### WHAT NEEDS TO BE DONE
The whole listing, exactly as given: write it out, leaving out each image.

### SOURCE DATA
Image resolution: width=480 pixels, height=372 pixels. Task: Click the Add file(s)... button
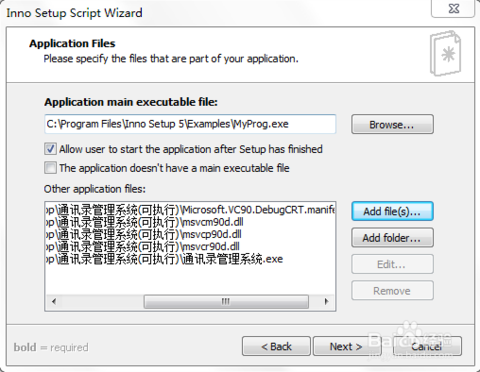(392, 211)
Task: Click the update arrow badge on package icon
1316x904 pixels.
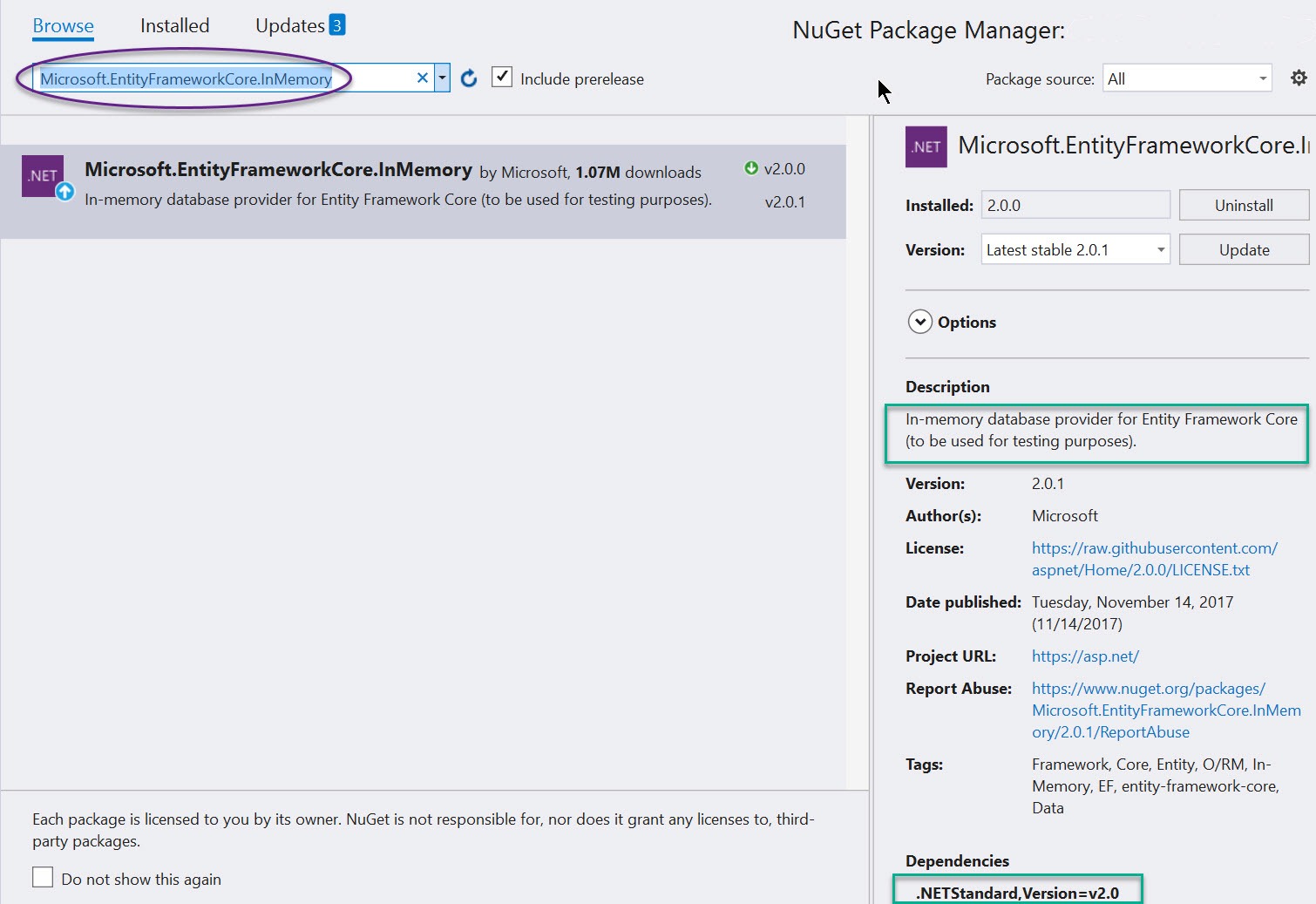Action: (x=66, y=192)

### SOLUTION
Image resolution: width=480 pixels, height=372 pixels. Task: Click the Add file(s)... button
(392, 211)
Task: Click the update arrow badge on package icon
1316x904 pixels.
Action: (x=66, y=192)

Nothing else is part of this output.